The 62-year-old Ambuehl, who is leaving the civil service to become a university lecturer on conflict management at the end of this month, didn't elaborate except to say Switzerland would not enforce any emergency law to reach a deal or change its secrecy laws retroactively.
Ambuehl's departure comes as Switzerland moves away from a "cherry-picking" strategy of striking individual deals, such as ones with Great Britain and Austria, in favour of broader ones.
For example, the Swiss government will work with other nations in developing an international standard for sharing data on foreign depositors, a move which would lift the last vestige of its tradition of banking secrecy.
Current talks with U.S. officials centre on roughly a dozen banks under investigation, including Credit Suisse, Julius Baer, the Swiss arm of Britain's HSBC, privately held Pictet and state-backed regional banks Zuercher Kantonalbank and Basler Kantonalbank.

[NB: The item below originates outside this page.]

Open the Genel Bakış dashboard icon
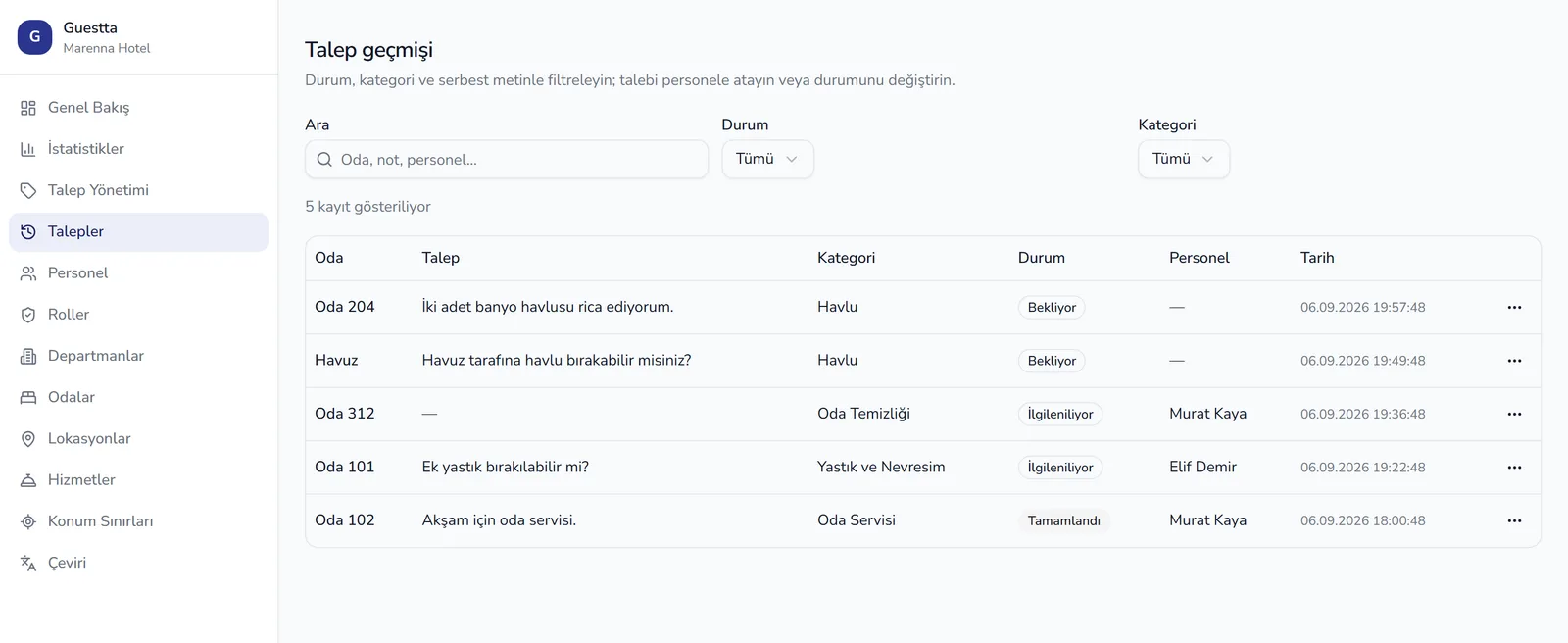The height and width of the screenshot is (643, 1568). tap(28, 108)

The Swiss government has said it will grant these banks permission to hand over data to the United States that will allow them to avoid charges as they cut individual deals.
While the two governments wrangle over the terms of an overarching accord, Swiss banks not yet under investigation find themselves in legal limbo. They are keen to cooperate with U.S. prosecutors to avoid an indictment, such as that which led to Wegelin's demise, but they are unsure what information they can hand over.
A source at one bank targeted told Reuters last week that talks between the banks under investigation and the U.S. Department of Justice are at a standstill because the DoJ cannot conclude an agreement without a legal framework for the entire Swiss banking industry.
UBS paid a fine of $780 million in 2009 and delivered the names of more than 4,000 clients to avoid indictment, giving the U.S. authorities the information that has enabled them to pursue other Swiss banks.